A greater blow to India’s acclaimed electoral system is an increasing feeling among Opposition parties that the electric voting machines can be tampered with. This follows the unexpected bumper results of the BJP in the local polls in Uttar Pradesh. Think of the mountains the country has been saving in paper by successfully conducting machine-based polls so far, so therefore the authorities must convince all parties that these machines remain foolproof.
These are disturbing trends in a country that is being changed from a secular state to majoritarian Hindu rule in a wider world that is undergoing convulsions. The Cold War was over quite some time ago and the new challenge is of the United States and a rising China feeling each other in an era where developed countries are tired of globalisation and are striking increasingly nationalist postures. This is a time for Indian consolidation, rather than fragmentation.
In view of the BJP’s ability to win elections, it is first of all the task of the Sangh Parivar leadership to sit down and contemplate whether it believes the national interest counts higher than the objective of building a Hindu India. The Parivar may contend that the two objectives are the same, but that is patently false, given the composition of the country’s population.
The question that arises is — who will bell the cat? Mr Modi is still testing his powers vis-à-vis the RSS leadership and he knows the virtues of discipline, having been brought up in the organisation. The Opposition can help in building a strategy in bolder terms.
One of the gifts of the Independence generation was to place the advancement of the country in the context of the wider world. Given its military might and riches, a superpower can survive a period of looking inward embodied in US President Donald Trump’s policy of “America First”. But in a country seeking prosperity and legitimate influence in the region and the world, giving priority to changing the concept of India would be disastrous.

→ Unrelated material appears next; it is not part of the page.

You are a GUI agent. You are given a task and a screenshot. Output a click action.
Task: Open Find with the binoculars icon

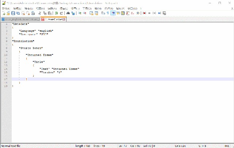pyautogui.click(x=68, y=13)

Mr Modi has shown imagination in pursuing the country’s basic foreign policy goals. He has managed the relationship with Mr Trump quite well and has basically stuck to keeping relations with Russia on an even keel. In China’s claims to superpower status, New Delhi is watching warily in terms of the response it can offer.
Contrary to Rahul Gandhi’s jibe at Mr Modi’s Pakistan diplomacy in electoral repartee, the Prime Minister was on the right track when he made his surprise visit to Nawaz Sharif in Pakistan. Not every initiative in diplomacy turns out to be successful.